§ Required action: Scan the entries that follow for the word "width", then report every line in which it appears.

§ Available data:
* * * * * * * * *
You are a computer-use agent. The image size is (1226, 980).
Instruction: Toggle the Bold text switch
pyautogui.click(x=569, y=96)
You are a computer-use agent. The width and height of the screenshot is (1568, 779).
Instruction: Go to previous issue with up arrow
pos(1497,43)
* * * * * * * * *
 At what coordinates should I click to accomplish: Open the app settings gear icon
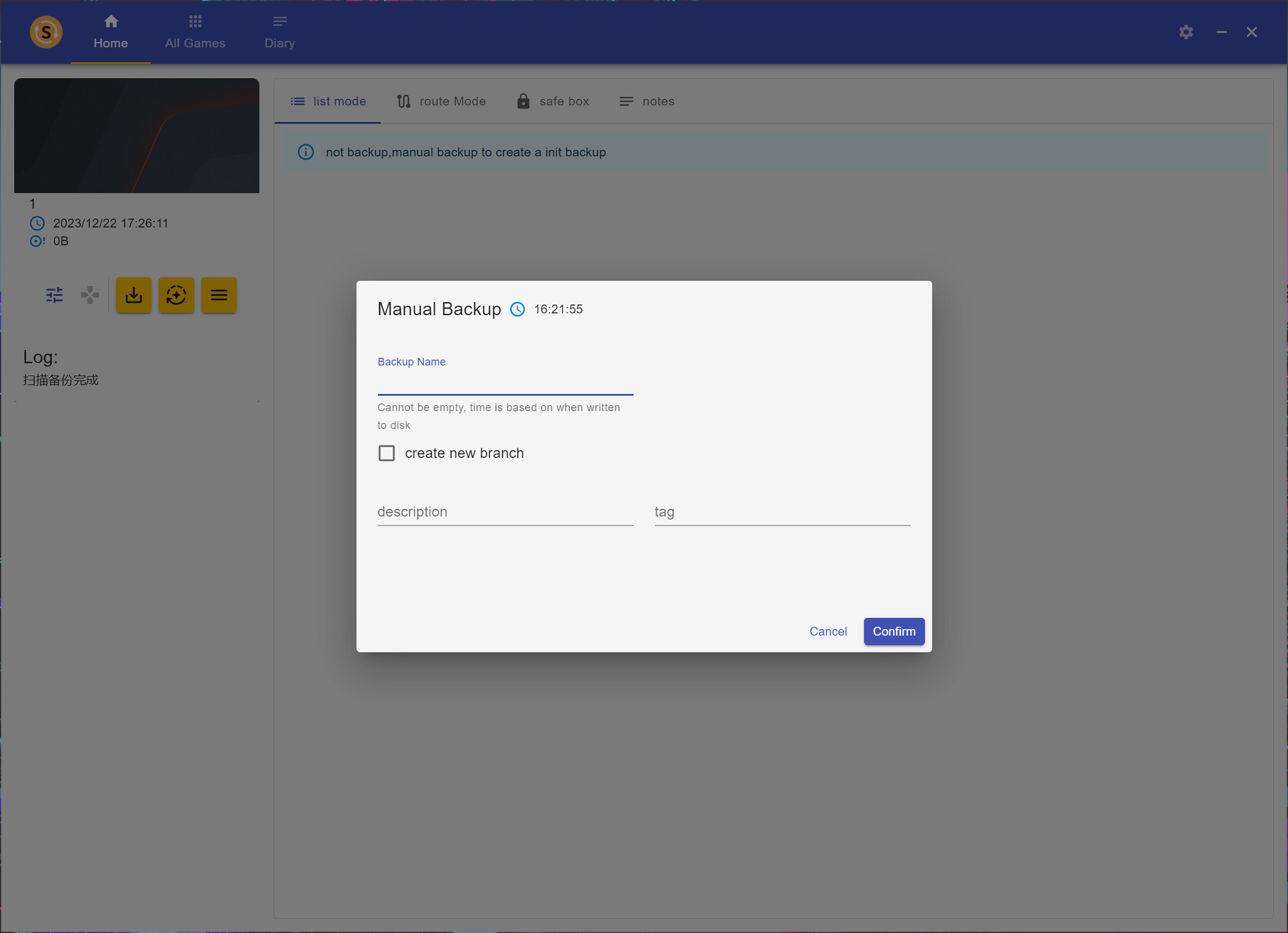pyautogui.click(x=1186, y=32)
* * * * * * * * *
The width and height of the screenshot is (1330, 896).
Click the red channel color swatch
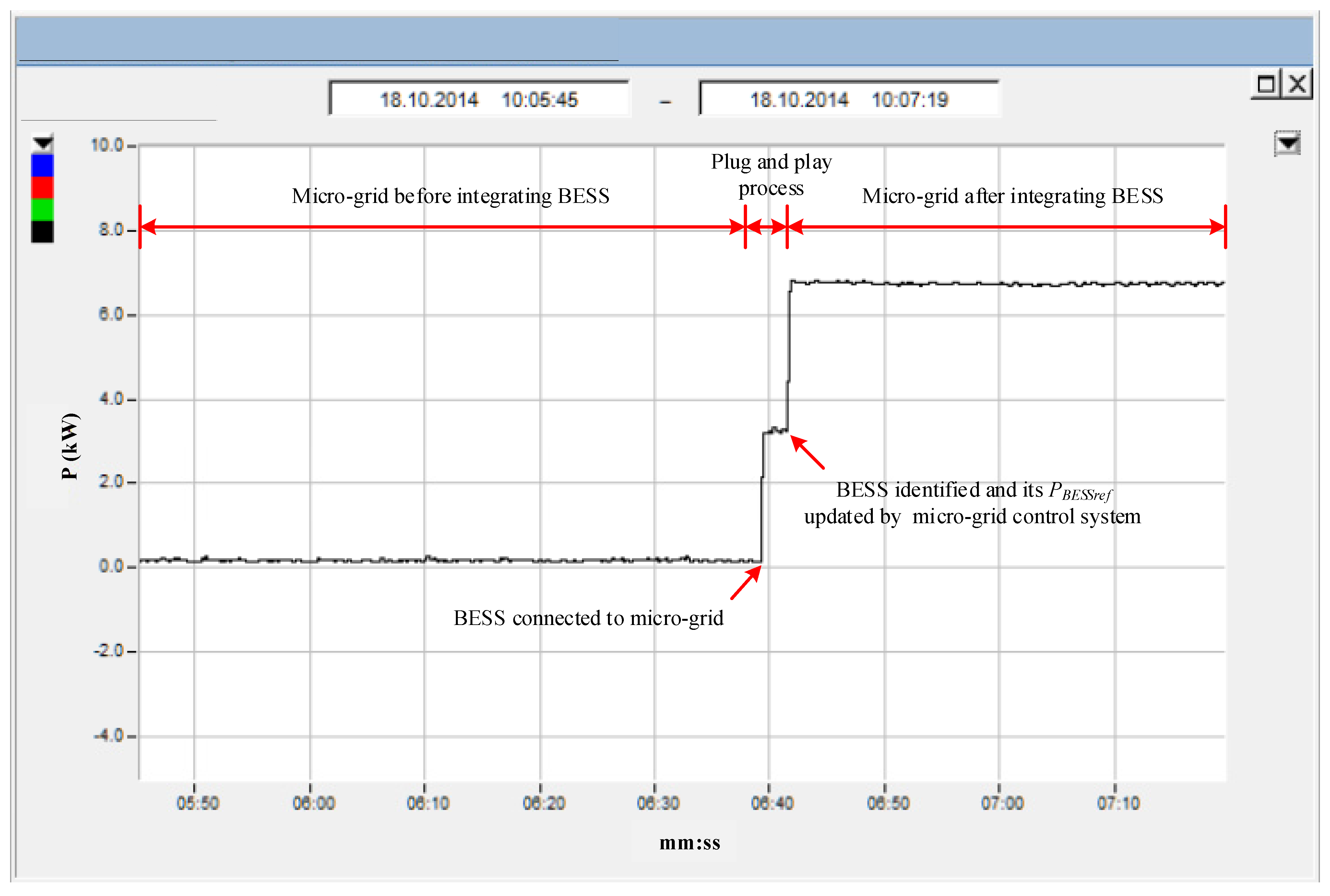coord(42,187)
* * * * * * * * *
§ Task response:
You are a computer-use agent. The width and height of the screenshot is (1568, 779).
The width and height of the screenshot is (1330, 896).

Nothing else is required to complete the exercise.